» Aufgabe:
Beantworten Sie anhand des nachfolgenden Textes über den Tod Benazir Bhuttos diese Fragen:
1. An welchem Datum kehrte Benazir Bhutto aus dem Exil zurück?
2. Mit wem traf sie sich am Morgen ihres Todestages?
3. Wie viele anonyme Selbstmordanschläge erschütterten Pakistan im Dezember 2007?

Am 27. Dezember 2007 starb die vormalige Premierministerin Pakistans, Benazir Bhutto, bei einem Selbstmordanschlag in Rawalpindi. Was bedeutet ihr Tod für die Zukunft der Demokratie in Pakistan? -> Aktuelle Artikel, Publikationen und andere Veröffentlichungen über und aus Asien.
Eine Hoffnung ist gestorben
„Wir sind bereit, unser Leben zu riskieren. Aber wir sind nicht bereit, Pakistan den Extremisten zu überlassen“, so rief Benazir Bhutto bei jedem öffentlichen Auftritt seit ihrer Rückkehr aus dem Exil am 18.10.07 aus. Und das wiederholte sie auch am Morgen ihres Todestages nach einem Treffen mit Afghanistans Präsident Karzai, der auf Staatsbesuch in Islamabad war: „Die größte Gefahr für Pakistan sind der religiöse Extremismus, sind Taliban und Al Qaida, wir müssen mit Afghanistan zusammen gegen diese Elemente kämpfen“, sagte sie und brach sofort danach zur Wahlkampfveranstaltung ins benachbarte Rawalpindi auf. Dort fand sie am 27.12.07 bei einem Selbstmordanschlag den Tod.
Seit Monaten gab es die Drohung, die „Amerika–Freundin und Feindin Pakistans“ hinzurichten. Wenn nun Meldungen bestätigt werden, dass sich das Terrornetzwerk Al Quaida zu dem Anschlag bekannt hat, wäre das neu für ein Land wie Pakistan, das allein in diesem Monat Dezember 2007 von 11 anonymen Selbstmordanschlägen erschüttert wurde. Es würde andererseits aber auch für eine gewisse Klarheit sorgen: zum einen in dem Sinne, dass die Spekulationen und Gerüchte um eine Verwicklung des pakistanischen Staatsapparats entkräftet wären. Und andererseits würde das Bekenntnis schlagartig beleuchten, dass militante Neo-Taliban und Al Qaida tatsächlich versuchen, den Staat Pakistan ins Chaos zu bomben und den säkularen und liberalen Personen und Institutionen den offenen Krieg erklärt haben.

» Extrahierte Daten:
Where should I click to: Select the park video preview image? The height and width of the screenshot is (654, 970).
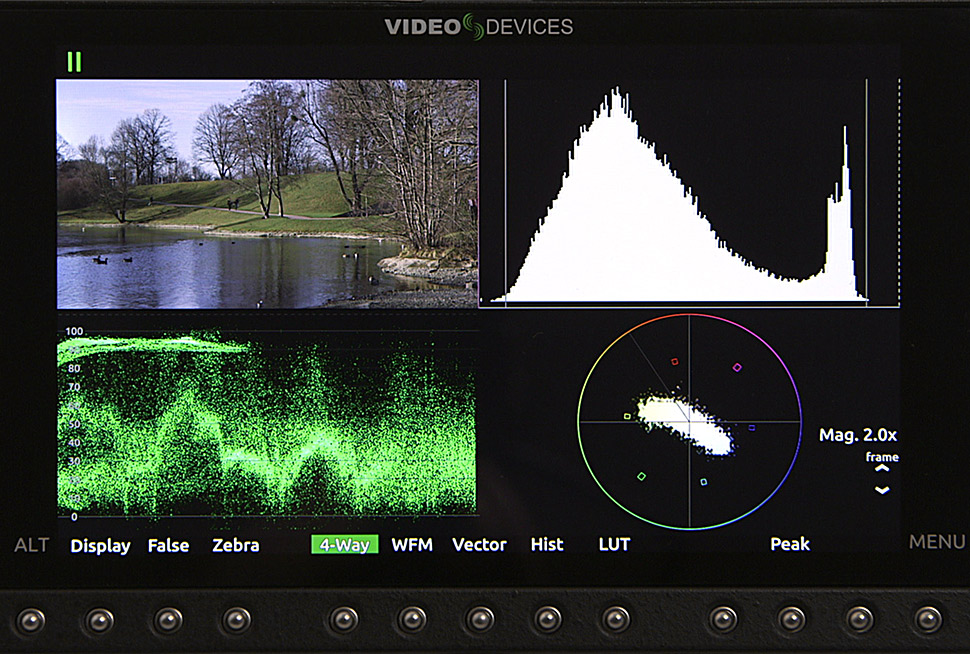267,194
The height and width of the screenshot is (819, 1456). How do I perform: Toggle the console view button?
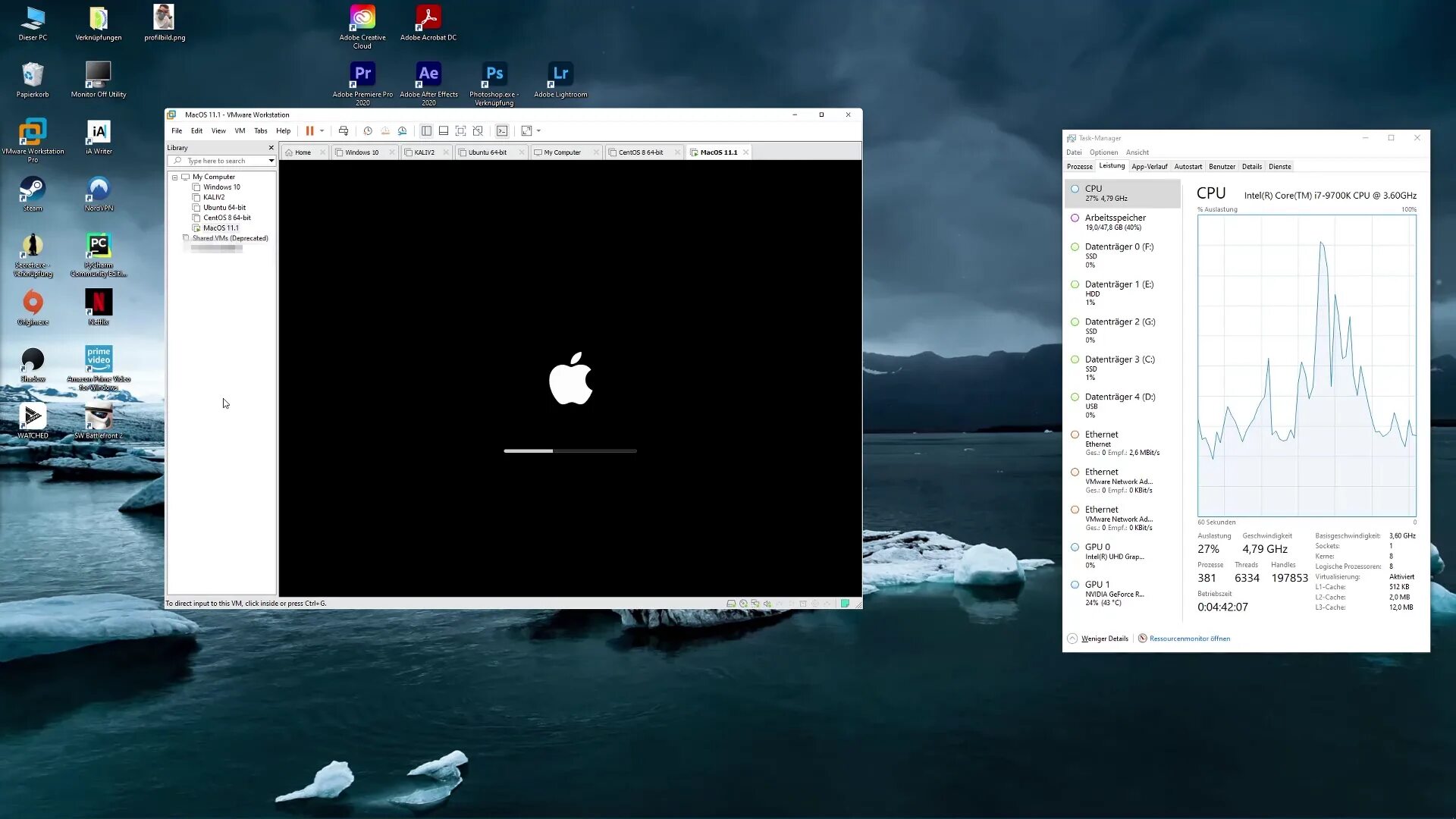coord(502,131)
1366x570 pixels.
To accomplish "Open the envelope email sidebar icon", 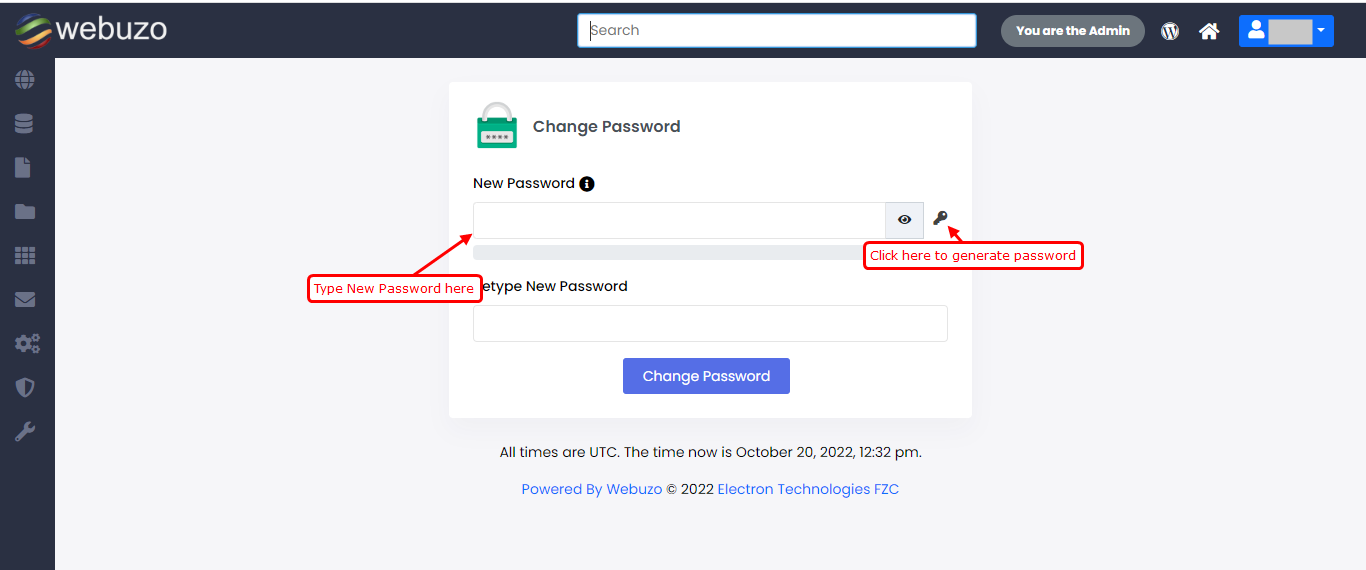I will 24,300.
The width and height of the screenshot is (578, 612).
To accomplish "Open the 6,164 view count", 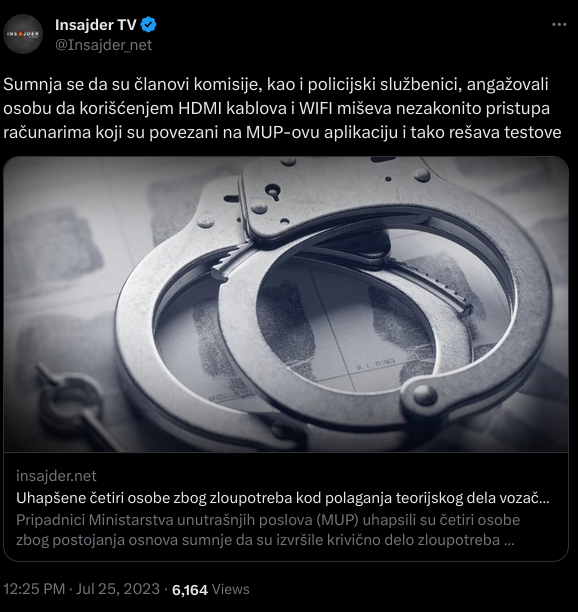I will tap(190, 589).
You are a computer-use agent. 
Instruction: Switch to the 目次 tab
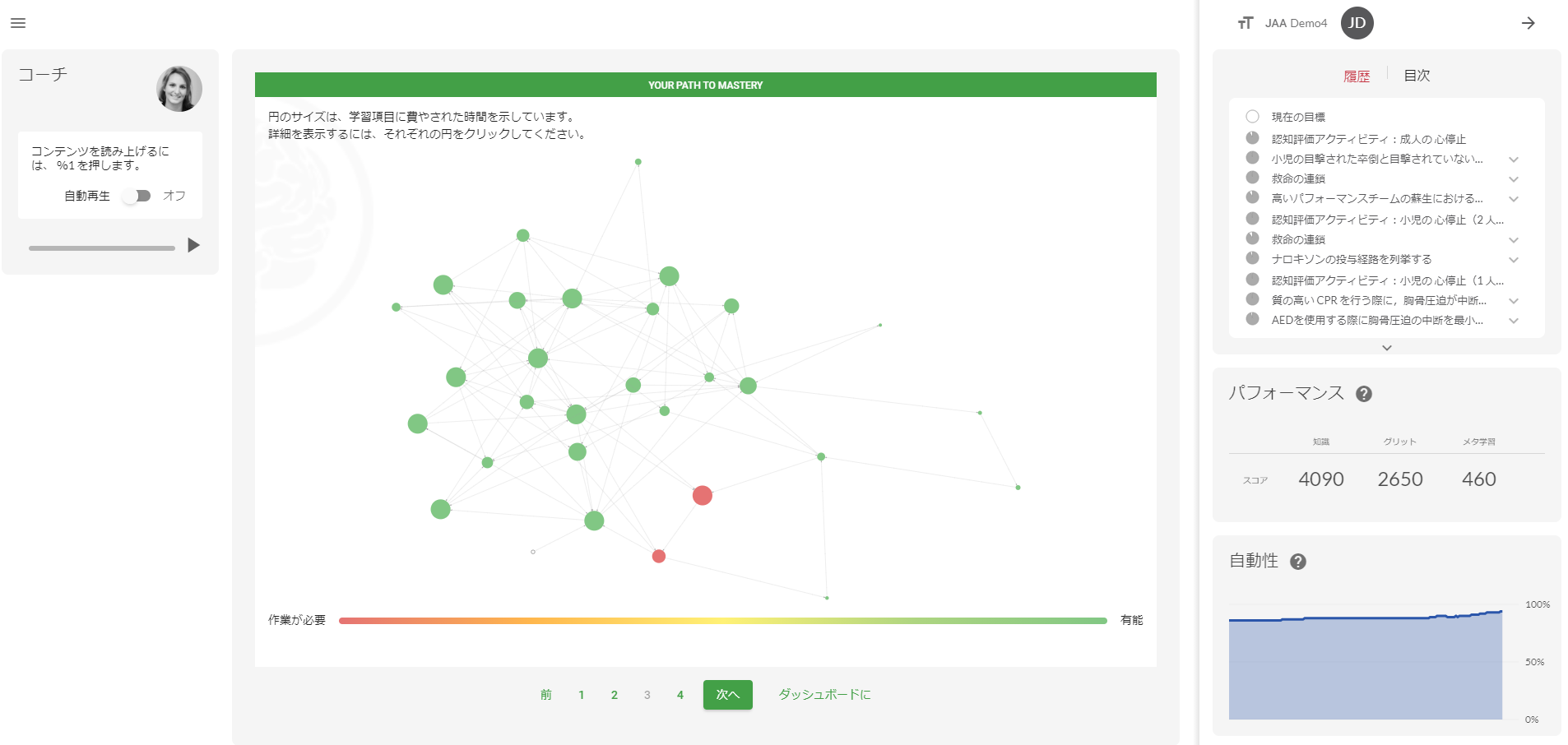coord(1416,76)
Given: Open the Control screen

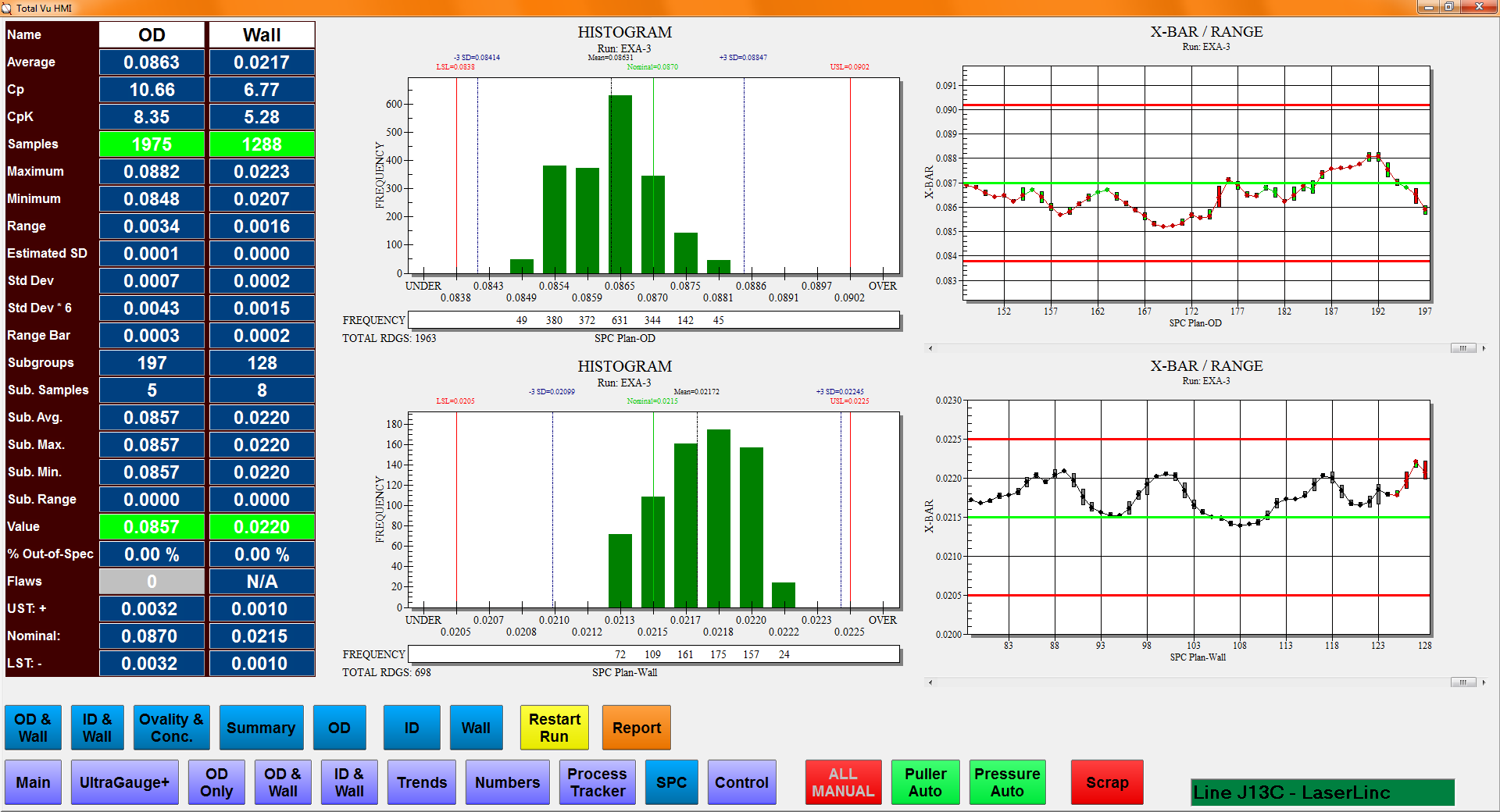Looking at the screenshot, I should 741,782.
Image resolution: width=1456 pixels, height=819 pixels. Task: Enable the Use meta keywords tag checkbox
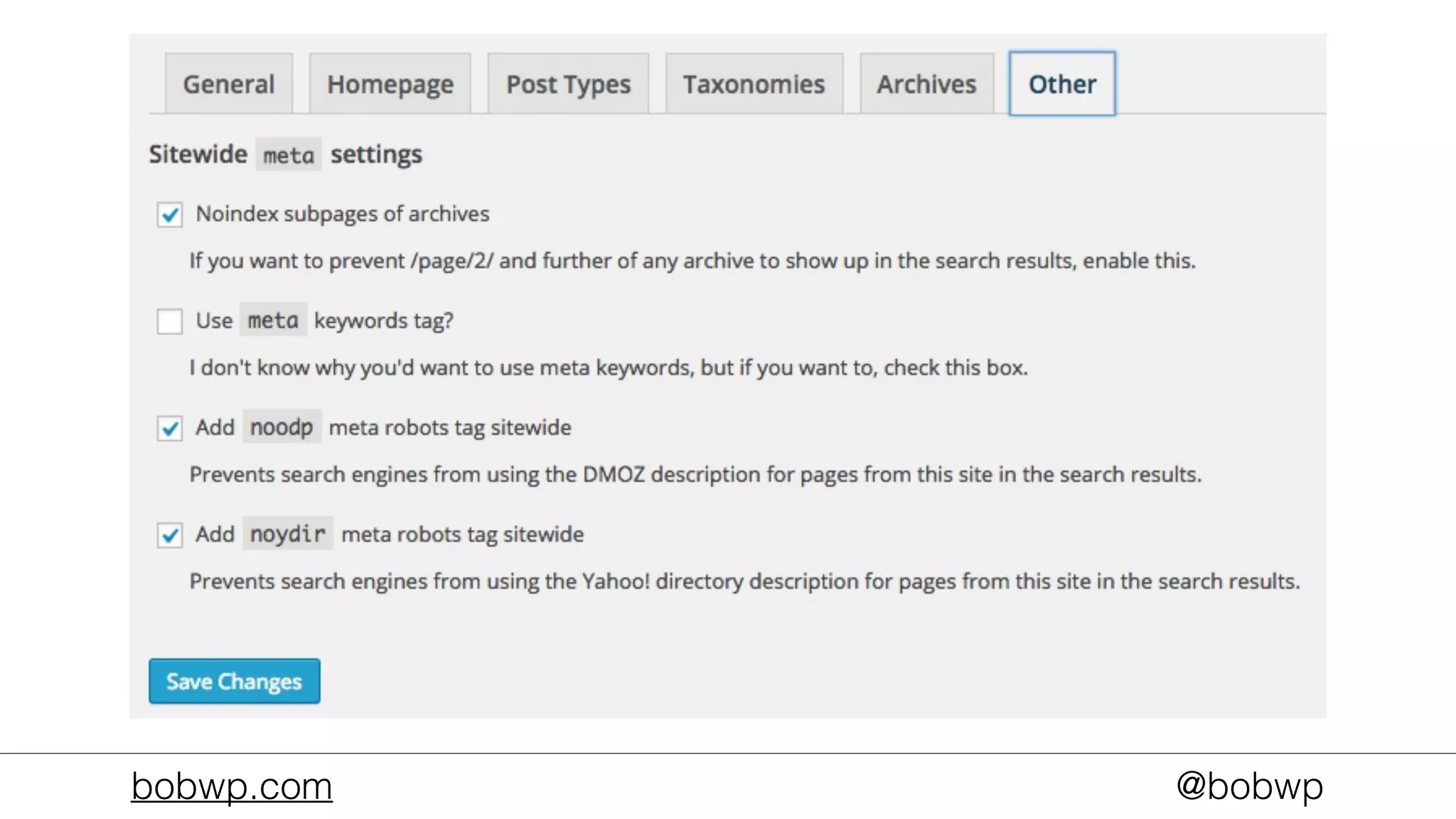170,321
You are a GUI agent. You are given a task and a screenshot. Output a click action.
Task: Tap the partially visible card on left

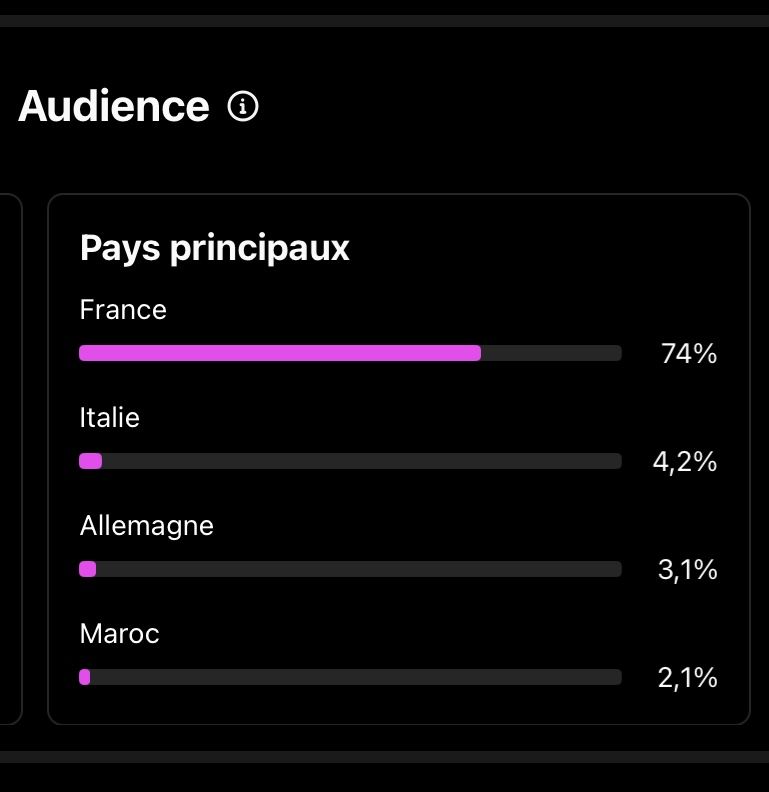(x=11, y=459)
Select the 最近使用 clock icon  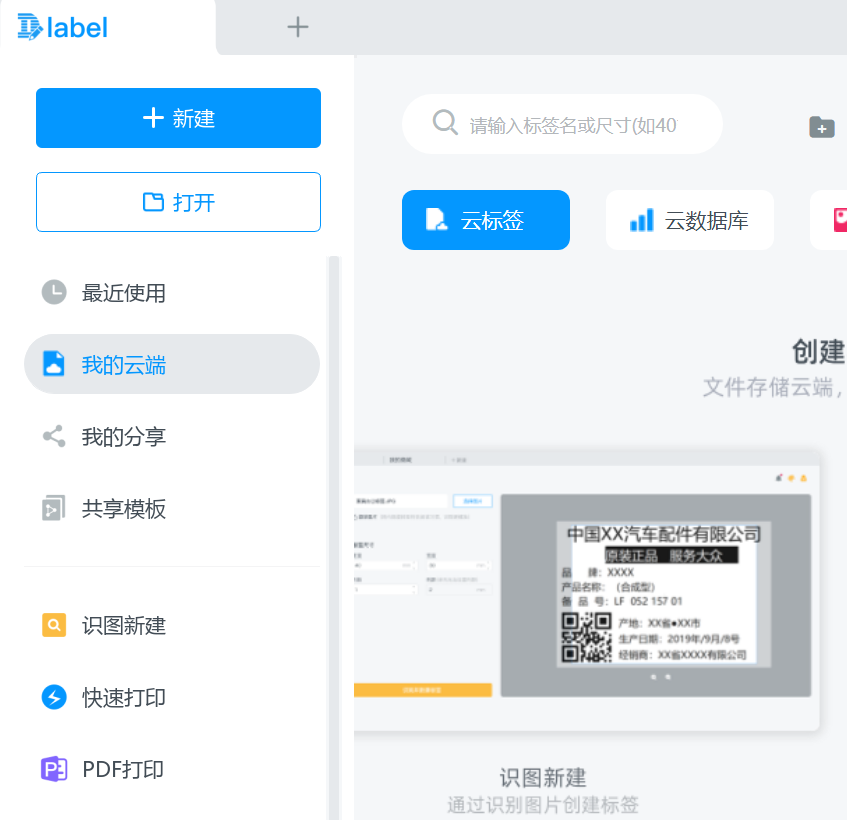[54, 292]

» Antwort:
1. Am 18.10.07.
2. Mit Afghanistans Präsident Karzai, der auf Staatsbesuch in Islamabad war.
3. 11.